Position of woman
When it comes to the position of women, a distinction must be made between women with a good education and training, who are mainly concentrated in the urban population, and less educated women in the countryside and in the squatter settlements on the outskirts of the cities. The educated Namibian woman is very present in public and in politics and knows how to prevail against male competition in business and society. This is also proven by numerous statistical data and studies.
In the government, the ministries, the state-owned companies (‘Parastatals’), but also in the private sector, women are represented in large numbers and can certainly get into high and high positions. Numerous top positions in the ministries (from undersecretary to permanent secretary positions to deputy ministers and ministers) are held by women.
In 2014, SWAPO also decided to use the so-called ‘zebra system’ for its candidate list, i.e. to fill the list positions with male and female candidates alternately. In addition, it is planned to always fill the vice-ministerial post in the government with a woman if the minister is a man (and vice versa). Namibia can therefore claim to be far more progressive than most of the rest of the world, at least in the political field with the emancipation of women.
The fact that, on average, they do significantly better at schools and universities than their male peers certainly contributes to the quite pronounced self-confidence of the educated Namibian women. At the Namibia University of Science and Technology, for example, around 70-80% of all awards are regularly given to female students. These significantly better achievements and grades of the graduates do their part to ensure that they have an advantage when looking for a job after graduation. In any case, one cannot speak of a structural disadvantage or discrimination against (educated) women in Namibia.
According to thesciencetutor, the situation is different with less educated women, especially in the countryside and in the squatter settlements.

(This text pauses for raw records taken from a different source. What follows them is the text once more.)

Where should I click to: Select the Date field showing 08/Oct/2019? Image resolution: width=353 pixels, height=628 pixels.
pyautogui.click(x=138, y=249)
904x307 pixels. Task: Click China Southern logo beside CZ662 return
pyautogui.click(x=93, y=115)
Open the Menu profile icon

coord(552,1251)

Psychological, but also physical violence against women, including rape, is frequent in Namibia, and corresponding cases are regularly reported in the press. Such incidents are often related to alcohol and / or drug abuse.

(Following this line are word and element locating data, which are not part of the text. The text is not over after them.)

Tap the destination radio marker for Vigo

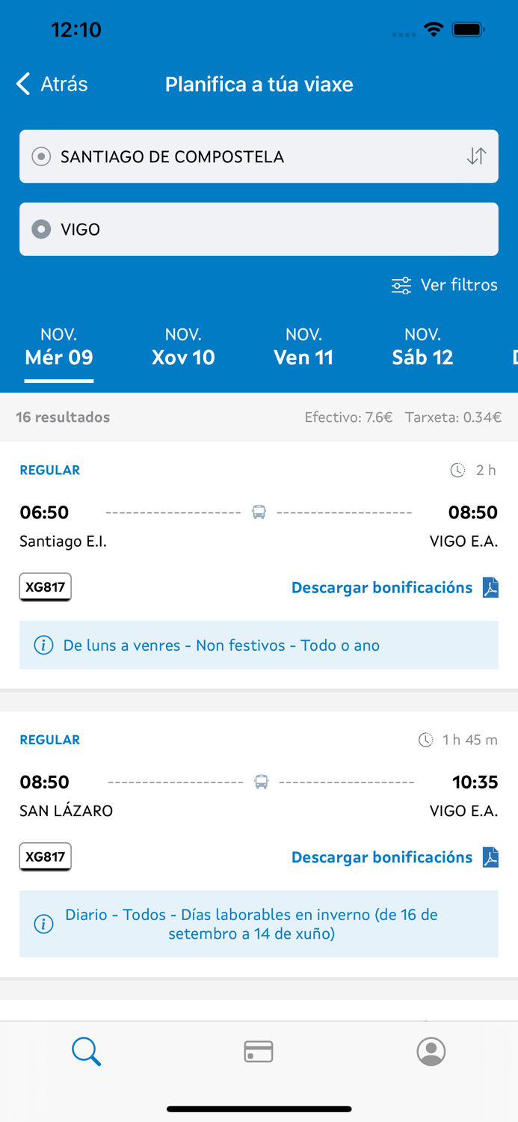coord(41,229)
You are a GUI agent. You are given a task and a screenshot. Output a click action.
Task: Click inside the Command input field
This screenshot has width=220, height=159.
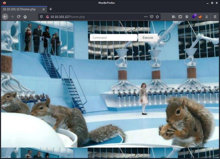(114, 37)
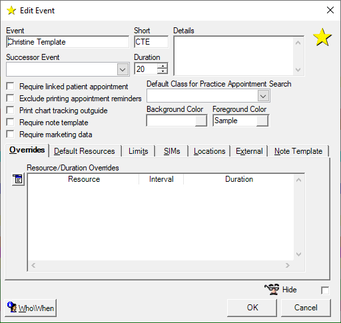
Task: Pick a Background Color swatch button
Action: click(x=201, y=121)
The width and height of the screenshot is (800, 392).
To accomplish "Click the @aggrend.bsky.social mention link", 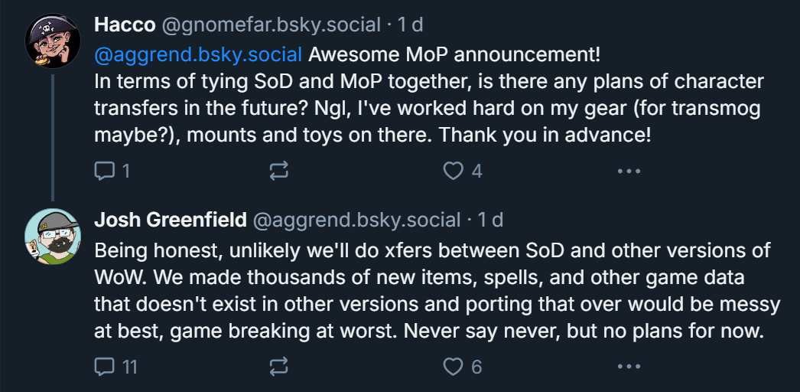I will (x=198, y=54).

Gender diversity / LGBTQI * / homosexuality
As in many other African countries, the topic of gender diversity / LGBT / homosexuality is still largely taboo in Namibia. Everyone knows that there are of course same-sex partnerships, transgender people, etc. in Namibia too, but the topic is largely hushed up in public – in contrast to HIV / AIDS, for example. Even Namibia’s extremely free and independent press hardly addresses these issues.
Officially, as in many African countries, sex between men is still illegal. Sex between women, however, does not. The corresponding Roman-Dutch Common Law Act was adopted by Namibia from the apartheid period and has not been abolished or changed since independence. In practice, however, the law has not been and is not applied. As in other areas, for example in the practice of religion, there is a widespread tolerant attitude in Namibia, which allows everyone to live as one wants, at least in their private sphere.

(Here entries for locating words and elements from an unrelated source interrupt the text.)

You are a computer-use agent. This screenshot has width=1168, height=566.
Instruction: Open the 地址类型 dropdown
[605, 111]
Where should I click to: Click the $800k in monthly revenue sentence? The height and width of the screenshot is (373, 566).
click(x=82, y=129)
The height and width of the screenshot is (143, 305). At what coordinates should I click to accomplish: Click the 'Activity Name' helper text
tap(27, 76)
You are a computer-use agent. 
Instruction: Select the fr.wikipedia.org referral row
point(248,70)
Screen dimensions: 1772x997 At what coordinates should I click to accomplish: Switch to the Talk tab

However, this does not mean that LGBT people are fully accepted in Namibian society. On the contrary, there are numerous statements by older politicians in particular, such as former President Sam Nujoma or Jerry Ekandjogoing in a completely different direction. There are still no special laws that explicitly prohibit discrimination based on certain sexual orientation or gender identity.
Despite these restrictions and problems that still exist, Namibia is relatively tolerant compared to other African countries such as Senegal, Guinea, Uganda, Burkina Faso or Niger. According to a survey by the Afrobarometer Network, Namibia is perceived as the fourth most tolerant country in Africa when it comes to homosexuality after Cape Verde, South Africa and Mozambique.
With Out-Rights Namibia there has been an official interest group for the LGBT community since 2010 and in 2013 there was the first ‘Pride March’ in Windhoek (albeit with only a few participants). In 2016 Swakopmund followed suit with its own ‘Pride Parade’. Both events have been held annually since then, largely undisturbed.
Overall, however, when assessing the situation of the LGBT community in Namibia, one should not forget that – as in most other areas – there are considerable differences between the regions and especially between urban and rural areas. Much of what is accepted without problems in Windhoek or Swakopmund, for example, would certainly not be possible in the same way as in other countries in the villages and small towns in the countryside.